• 記述課題
退屈の形式について問答で論じた文章を、最後の文の次から書き継ぎなさい。

**** 本文抜粋 ****

Q17.お、落ち着いて!それは自由よ!決断して!!…ってあれ??

 このように”決断”をして何かに”夢中”になり、それに向かって没頭すれば人は一見満足します。けれども、”それを妨げる無駄な時間”が現れると、人は退屈の第一形式を感じます。そして、退屈を無視できなくなると退屈の第三形式へ陥ります。図式で書くとこうですね。

退屈の第三形式→自由の決断→没頭→妨げ→退屈の第一形式→直視→退屈の第三形式

Q18.ループしてるじゃない!

 よく考えるとそうなんです。退屈から何かを決断した人間は、その決断に没頭し続けなければ、退屈から逃れ続けることはできません。結果的に自由であるはずのその人は、没頭し続けることで自由ですらなくなってしまう。この退屈の連鎖に人は良く嵌ります。

 

Q19.それじゃあ、他にいい方法ってあるの?

 残された退屈の第二形式を見ていきましょう。実は私、今、退屈の第二形式状態です。ブログを始めて見たものの、アクセスとか反応とかほとんどなくて、がんばって記事を書いていても、なんとなくむなしいのです。

 

Q20.げっ、またですか…暴れないでくださいよ?

 そんなことしませんよ。自分が好きでやってることですから。退屈と感じたら、別の気晴らしを始めればいいだけです。台風一過でいい天気ですし、ちょっとサイクリングにでも行ってきましょうか。

 

Q21.あれ?理性的?でも、退屈の根源は解決されてないんでしょ?

 確かに退屈の根源が解決されたとは言えません。それでも、この退屈の第二形式は、”退屈と上手く付き合っていく”このキーワードに一番一致した状態だと思いませんか?

 

Q22.退屈から逃げるんじゃなくて、一緒に居て仲良くなろうってこと?

 いい発想ですね。この退屈の第二形式は気晴らしと退屈が絡み合って同居しているような状態です。そういえば、環世界と退屈も切っても切れない状態でした。両者の関係はなんだか似ていますね。

 

Q23.どうしたら退屈と仲良くできるの?

 一つの可能性をあげてみます。不安定な環世界体験という気晴らしの可能性です。退屈の第二形式を生きている人間は”気晴らし”という形で、自らの環世界に”異物”を受け入れる可能性が開かれています。

**** 提供項目 ****

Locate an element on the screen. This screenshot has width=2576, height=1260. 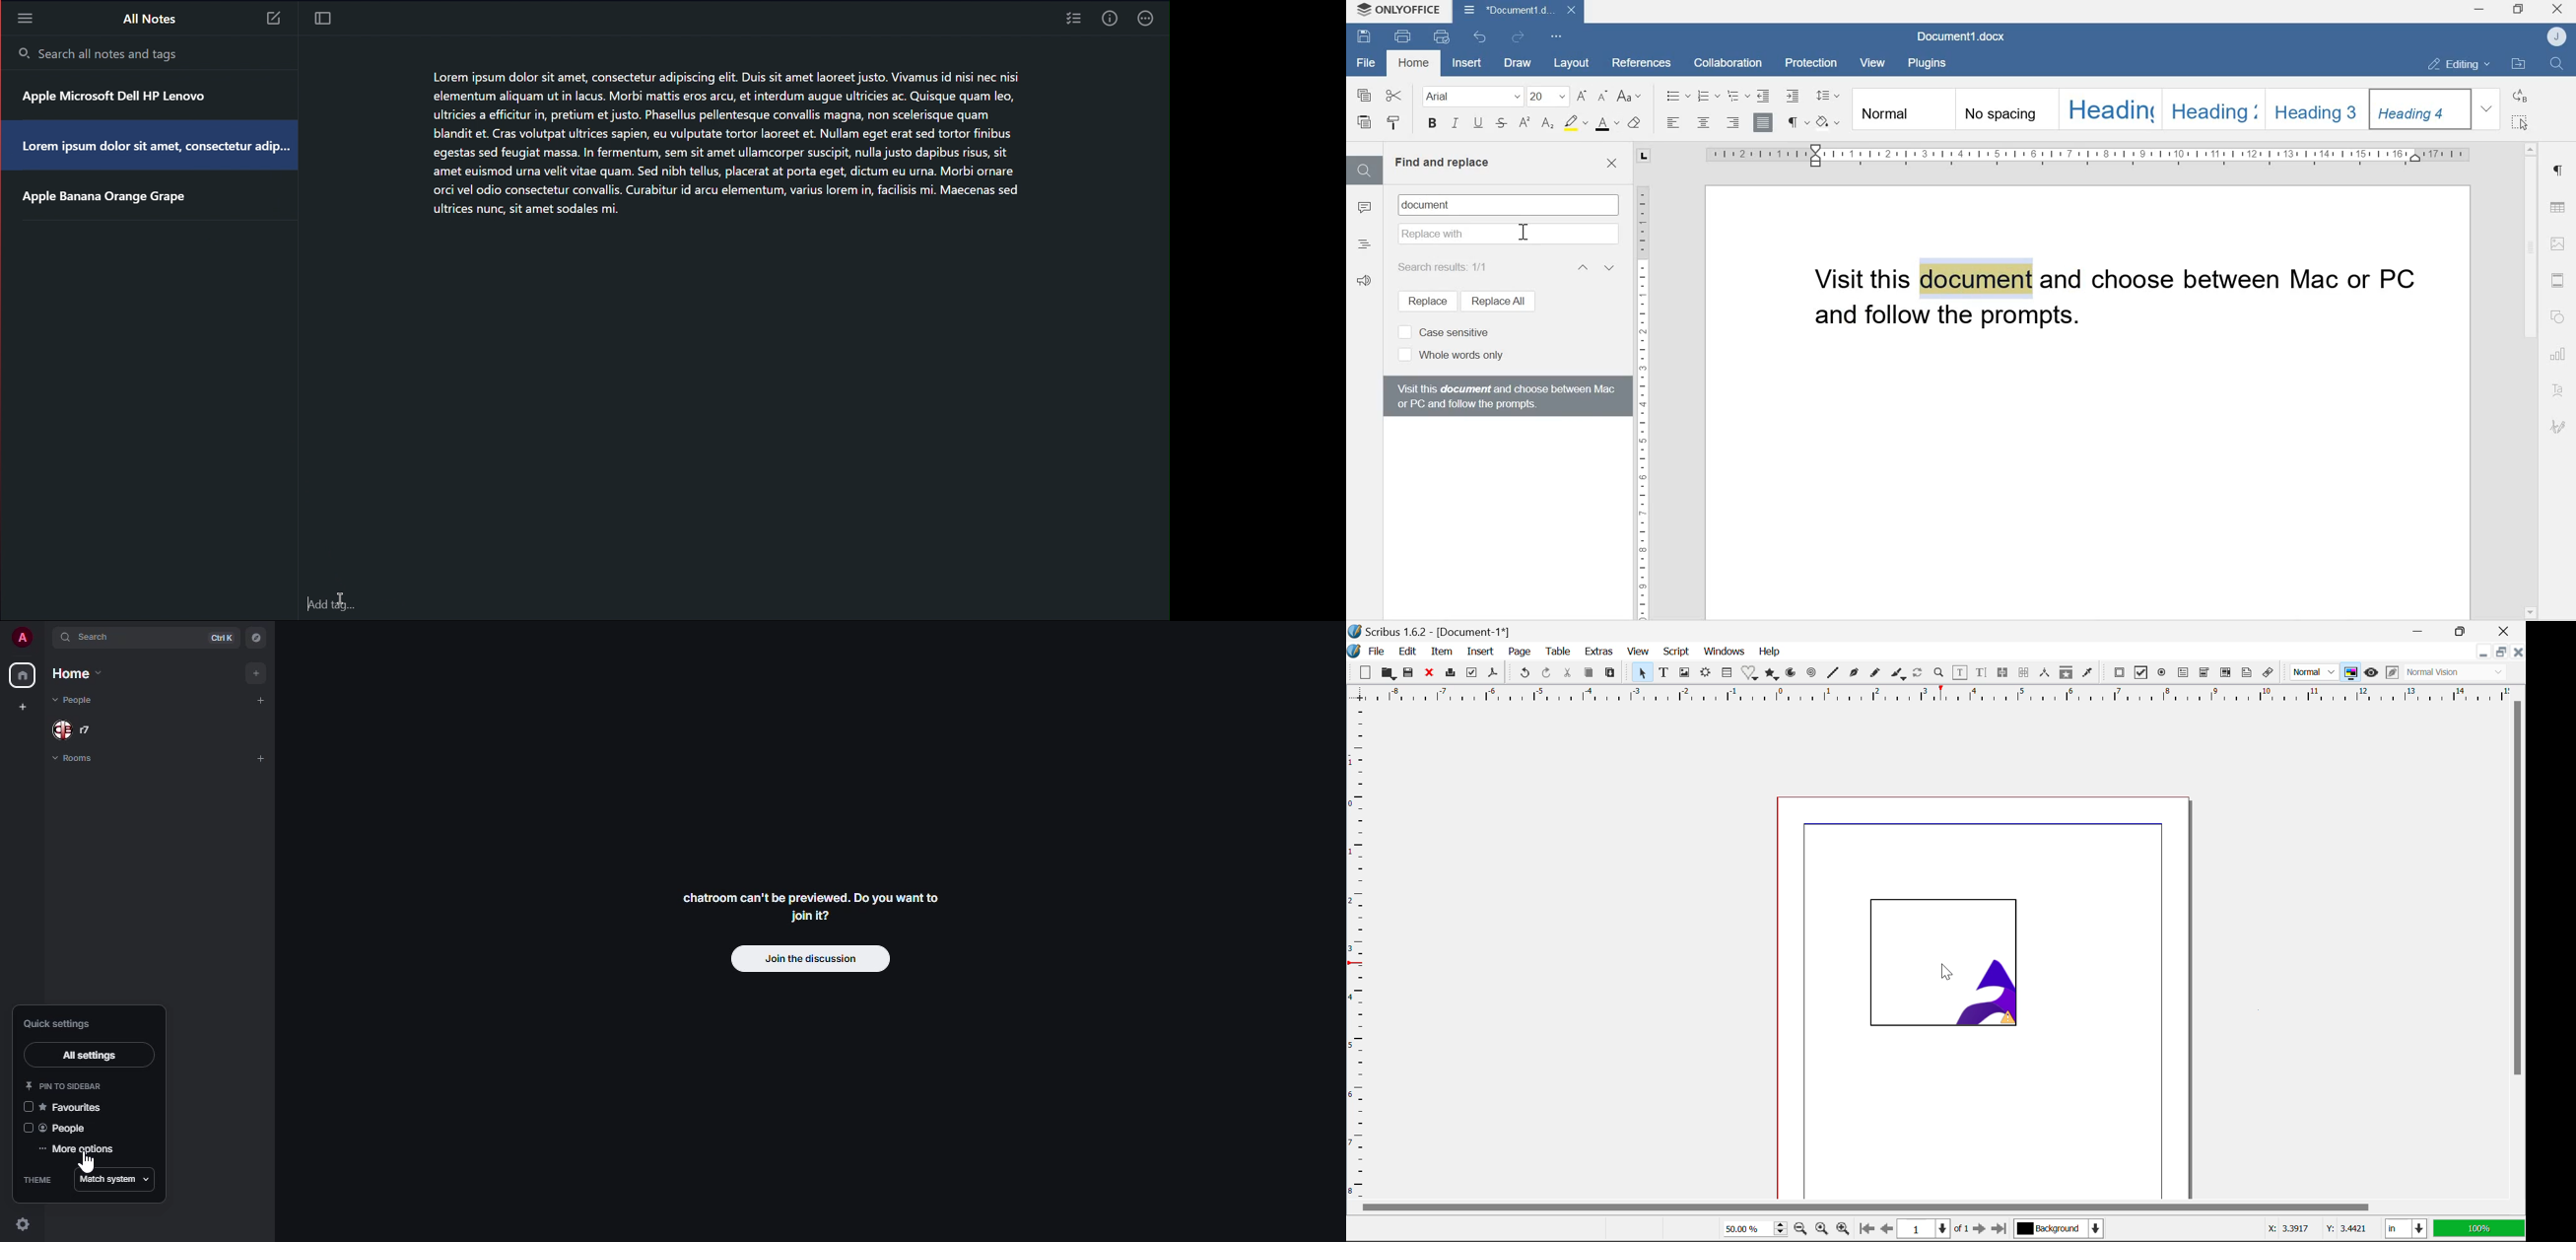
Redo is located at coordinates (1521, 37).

****
**** 提供項目 ****

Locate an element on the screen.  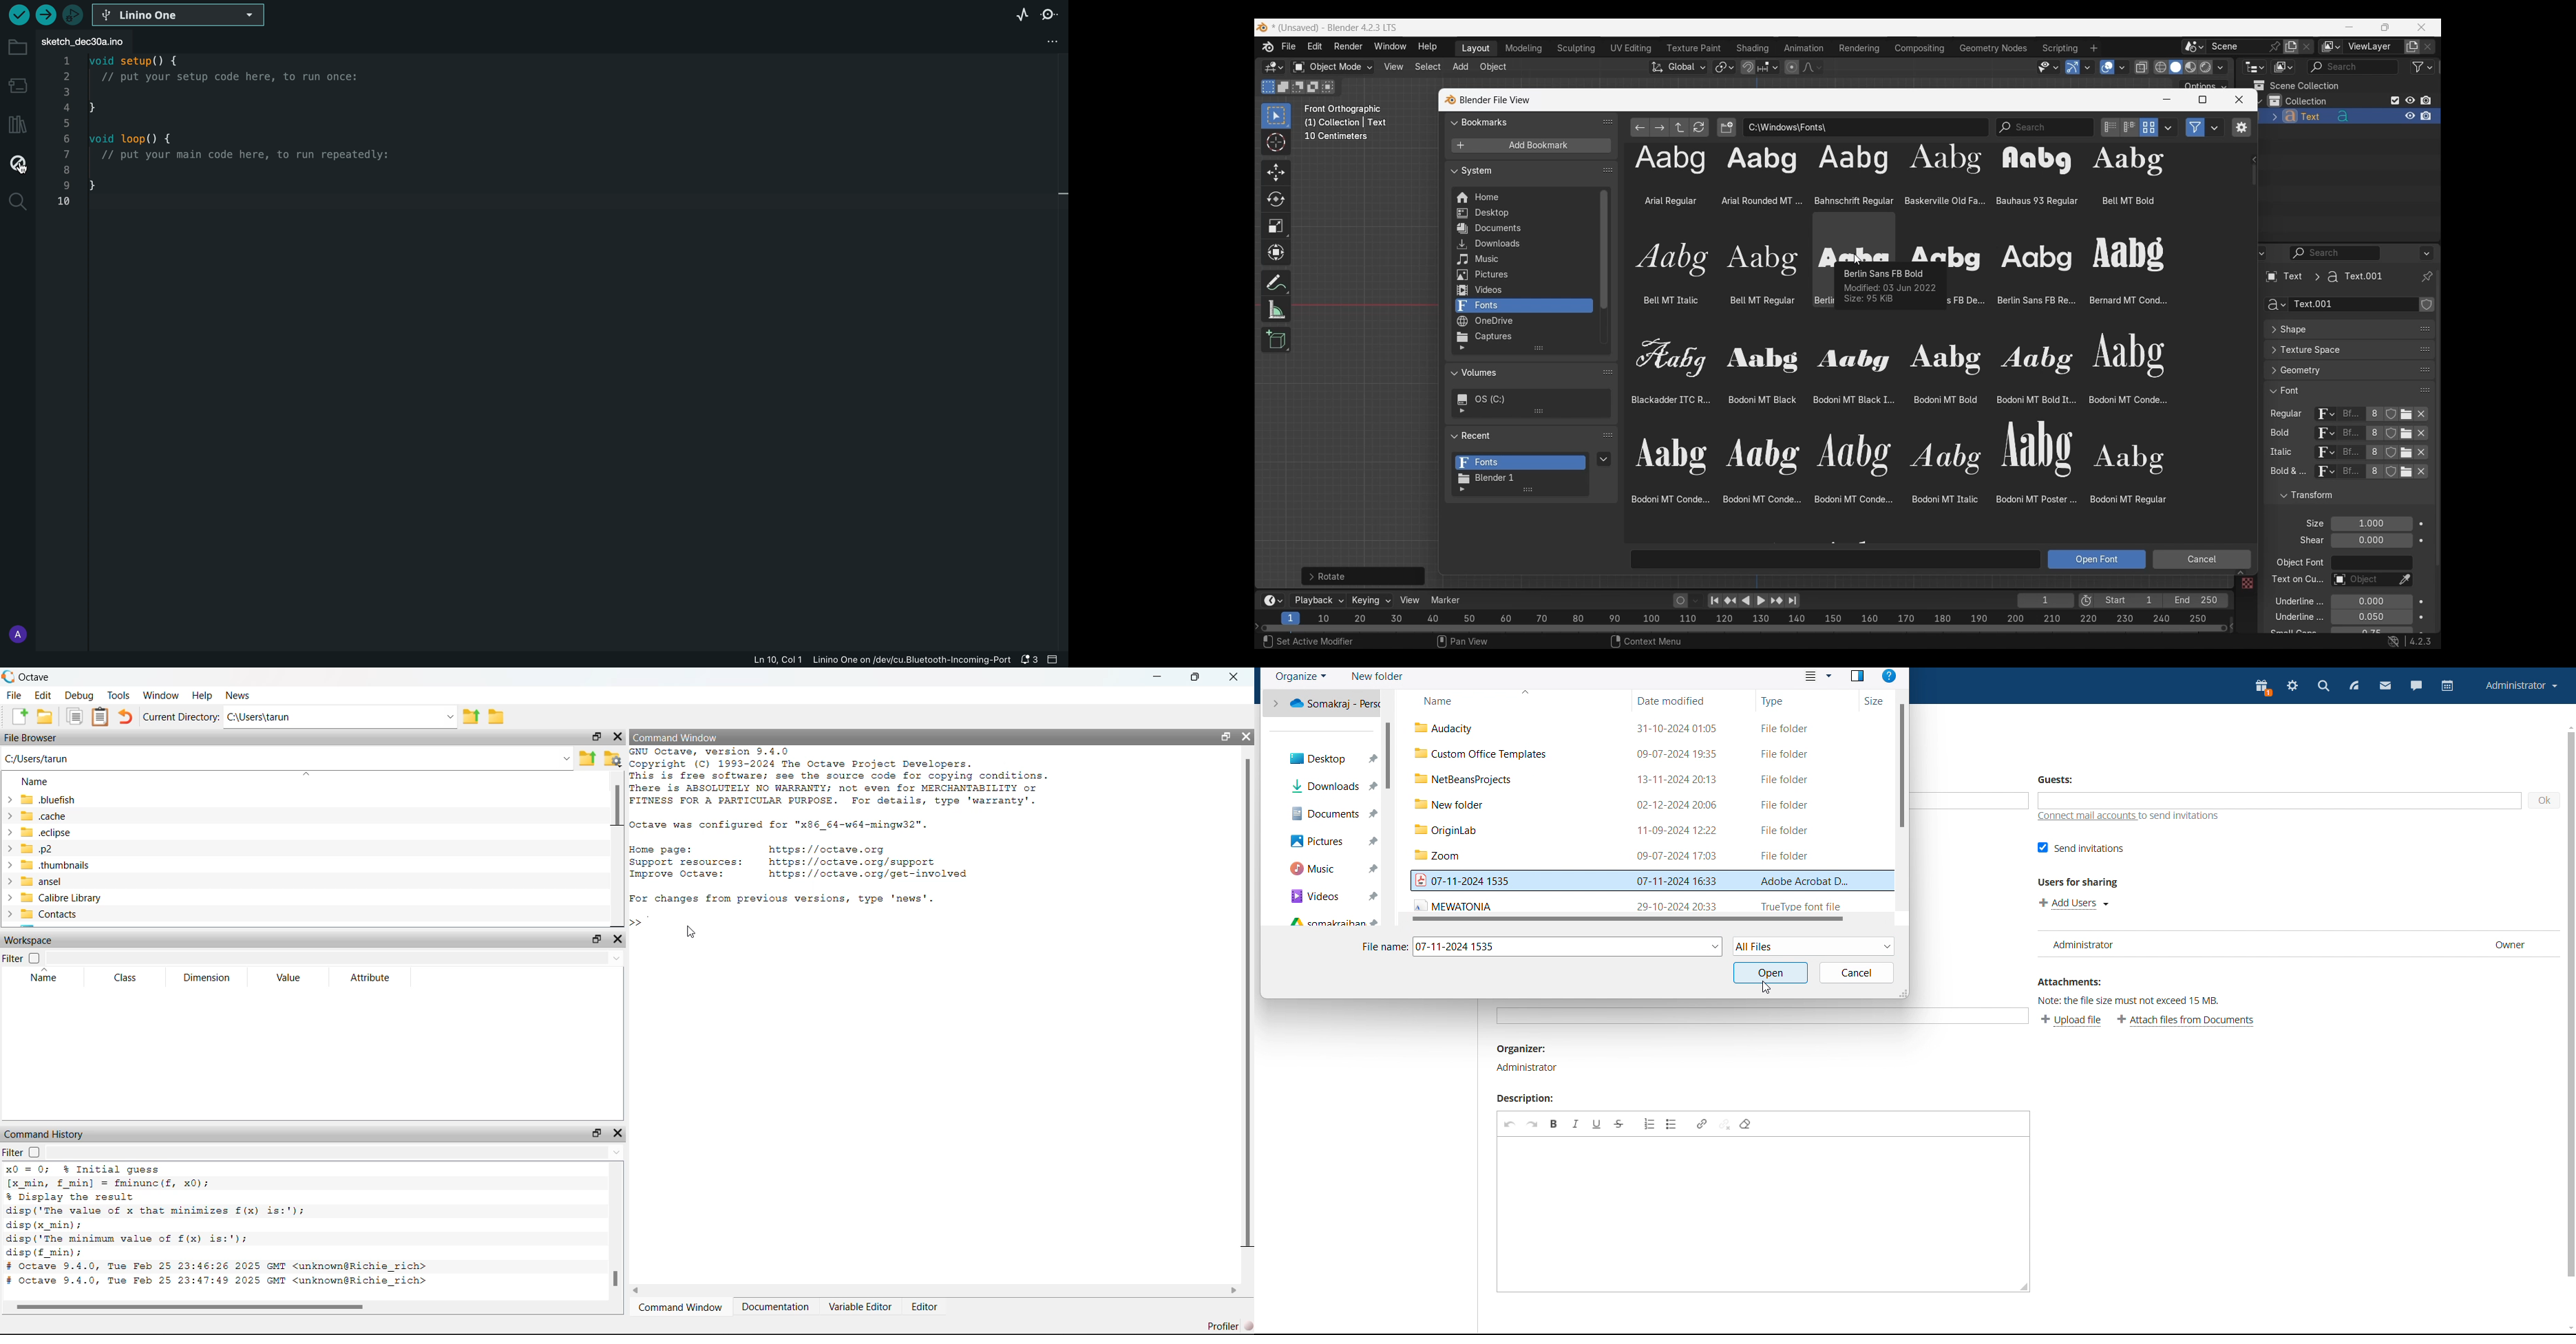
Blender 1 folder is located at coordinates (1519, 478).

****

• 解答結果
 人間が持つ環世界移動能力は”異物”を自由に受け取り、考え、新しい環世界を想像し、獲得することが出来ます。新たな環世界の獲得は、新たな考えや想像を生み出し、その環世界がさらなる環世界を生み出します。そのような形で人間は文明や文化を作り出してきました。
 

 Q24. もしかして退屈ってすごいエネルギー?

 実はそうなのです。暇と退屈との付き合い方。長かったこのテーマも次回で終了です。さしあたって結論を考えなければいけませんね。

 

 次回へ続く

bungeibaicai.hatenablog.jp

 蛇足…

長い…長い…さらに長い…疲れきった。長いのはまとめ切れてない証拠です。書きながら生まれた疑問があっちへフラフラ、こっちへチョロチョロ。もっと諸考察を綺麗につなげられないものかと。ホント風呂敷ってたたむのが大変ですね。環世界の解釈とかいろいろ間違えてる気がする。

 

没ネタ 

Q23.どうしたら退屈ともっと仲良くできるの?

安定した環世界と退屈は切っても切れない関係でした。そして、退屈と気晴らしが同居しているのが退屈の第二形式です。つまり、”安定した環世界=退屈+気晴らし”という図式が成立します。ここで、式を置き換えてみましょう。

”安定した環世界=退屈+気晴らし”

”退屈=安定した環世界-気晴らし”

”-退屈=ー安定した環世界+気晴らし”

”退屈ではない=不安定な環世界という気晴らし”

つまり、不安定な環世界という気晴らしが退屈を解決する方法だったんだよ!!

ナ、ナンダッテー!!!!!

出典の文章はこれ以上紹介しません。